### REQUIRED TASK
Express each line of the items below as a row in a Markdown table with two columns, Row and Line. Skip blank lines and leave out the pictures.

--

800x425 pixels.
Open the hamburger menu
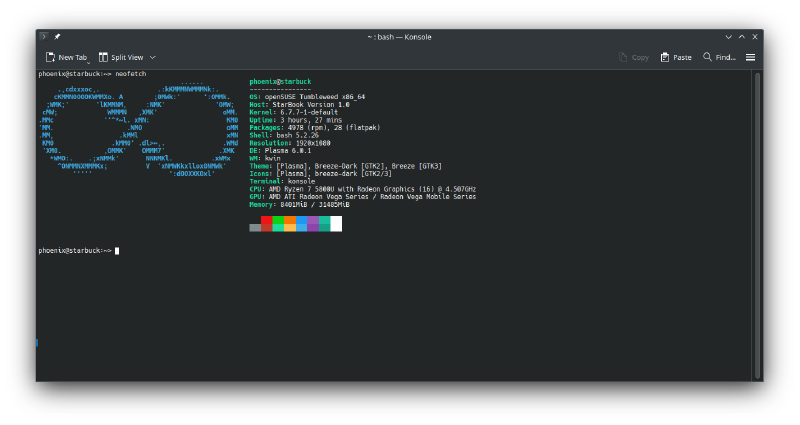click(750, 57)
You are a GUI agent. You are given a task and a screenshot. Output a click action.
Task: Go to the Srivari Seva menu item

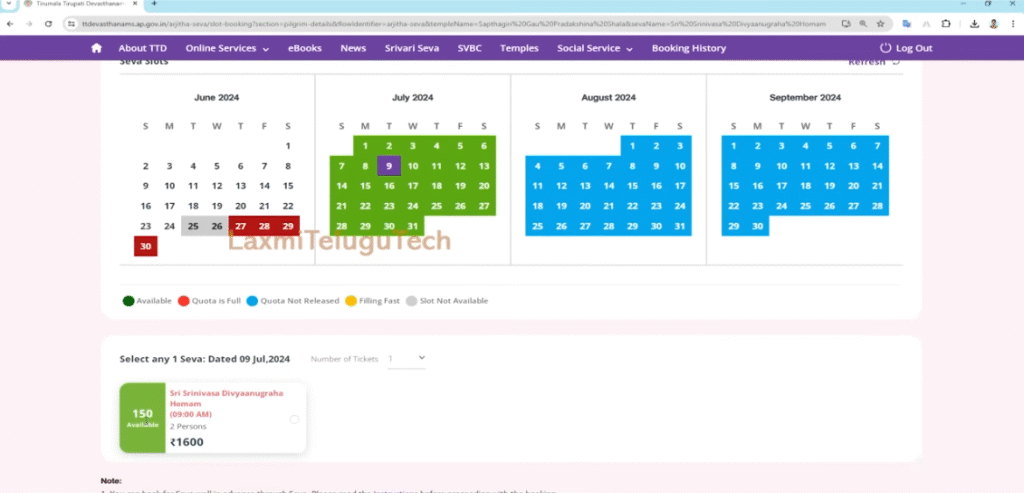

--

### COMPLETE RESPONSE
| Row | Line |
|---|---|
| 1 | 800x425 pixels. |
| 2 | Open the hamburger menu |
| 3 | click(750, 57) |
| 4 | You are a GUI agent. You are given a task and a screenshot. Output a click action. |
| 5 | Task: Go to the Srivari Seva menu item |